Chapter F, Problem 40E

Prove formula (e) of Theorem 3 using the following method published by Abu Bekr Mohammed ibn Alhusain Alkar-chi in about ad 1010. The figure shows a square ABCD in which sides AB and AD have been divided into segments of lengths 1, 2, 3, …, n. Thus the side of the square has length n(n + 1)/2 so the area is [n(n + 1)/2]². But the area is also the sum of the areas of the n “gnomons” G₁, G₂, ..., G_n shown in the figure.
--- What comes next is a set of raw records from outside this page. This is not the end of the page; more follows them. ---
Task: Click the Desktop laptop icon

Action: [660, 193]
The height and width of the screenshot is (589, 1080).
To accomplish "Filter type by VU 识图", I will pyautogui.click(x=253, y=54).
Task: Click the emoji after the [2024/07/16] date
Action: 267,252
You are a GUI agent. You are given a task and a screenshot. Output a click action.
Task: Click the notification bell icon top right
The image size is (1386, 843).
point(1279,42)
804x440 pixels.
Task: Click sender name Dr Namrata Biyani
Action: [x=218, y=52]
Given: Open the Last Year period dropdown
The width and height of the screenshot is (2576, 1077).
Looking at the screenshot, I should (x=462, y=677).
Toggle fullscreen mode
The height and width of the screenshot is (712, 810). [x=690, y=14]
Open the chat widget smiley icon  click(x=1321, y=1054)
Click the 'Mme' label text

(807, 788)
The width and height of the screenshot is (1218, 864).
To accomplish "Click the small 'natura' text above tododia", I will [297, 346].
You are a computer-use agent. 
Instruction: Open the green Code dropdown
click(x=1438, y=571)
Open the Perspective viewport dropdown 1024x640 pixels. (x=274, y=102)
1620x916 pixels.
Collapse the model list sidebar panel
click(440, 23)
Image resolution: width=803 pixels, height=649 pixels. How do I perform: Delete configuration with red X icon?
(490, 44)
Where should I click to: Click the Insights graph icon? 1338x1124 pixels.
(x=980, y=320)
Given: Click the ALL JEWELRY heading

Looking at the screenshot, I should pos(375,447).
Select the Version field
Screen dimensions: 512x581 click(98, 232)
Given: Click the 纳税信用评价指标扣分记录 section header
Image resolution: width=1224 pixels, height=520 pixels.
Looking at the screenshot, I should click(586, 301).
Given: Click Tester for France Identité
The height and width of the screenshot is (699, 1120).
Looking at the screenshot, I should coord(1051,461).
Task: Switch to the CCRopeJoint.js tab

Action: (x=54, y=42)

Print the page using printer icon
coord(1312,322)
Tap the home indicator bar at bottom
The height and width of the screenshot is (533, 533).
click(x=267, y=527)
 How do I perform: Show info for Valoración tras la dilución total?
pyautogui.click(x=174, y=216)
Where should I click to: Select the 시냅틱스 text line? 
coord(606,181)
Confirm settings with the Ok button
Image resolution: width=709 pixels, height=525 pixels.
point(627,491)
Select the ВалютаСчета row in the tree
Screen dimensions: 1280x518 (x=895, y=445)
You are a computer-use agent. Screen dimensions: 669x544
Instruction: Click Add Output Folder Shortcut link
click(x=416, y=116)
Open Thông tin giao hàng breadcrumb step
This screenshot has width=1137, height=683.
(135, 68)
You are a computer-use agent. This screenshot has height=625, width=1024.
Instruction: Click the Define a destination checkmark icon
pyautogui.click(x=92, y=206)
Show that the area of G_i is i³ and conclude that formula (e) is true.

To determine

To show: The area of $G_i=i^3$ and conclude that ${\displaystyle \sum _{i=1}^n{i}^3}={\left[\frac{n\left(n+1\right)}{2}\right]}^2$.

Explanation of Solution

The area of $G_i$ is given by,

$\begin{array}{c}A={\left({\displaystyle \sum _{k=1}^{i}k}\right)}^2-{\left({\displaystyle \sum _{k=1}^{i-1}k}\right)}^2\\ ={\left[\frac{i\left(i+1\right)}{2}\right]}^2-{\left[\frac{i\left(i-1\right)}{2}\right]}^2\\ =\frac{i^2}{4}\left[{\left(i+1\right)}^2-{\left(i-1\right)}^2\right]\\ =\frac{i^2}{4}\left[\left(i+1+2i\right)-\left(i-2i+1\right)\right]\end{array}$

Simplify further as,

$\begin{array}{c}A=\frac{i^2}{4}\left[i+1+2i-i+2i-1\right]\\ =\frac{i^2}{4}\left[4i\right]\\ =i^3\end{array}$

Hence, the area is proved.

Thus, from the given information, the area of ABCD is given by,

${\displaystyle \sum _{i=1}^n{i}^3}={\left[\frac{n\left(n+1\right)}{2}\right]}^2$.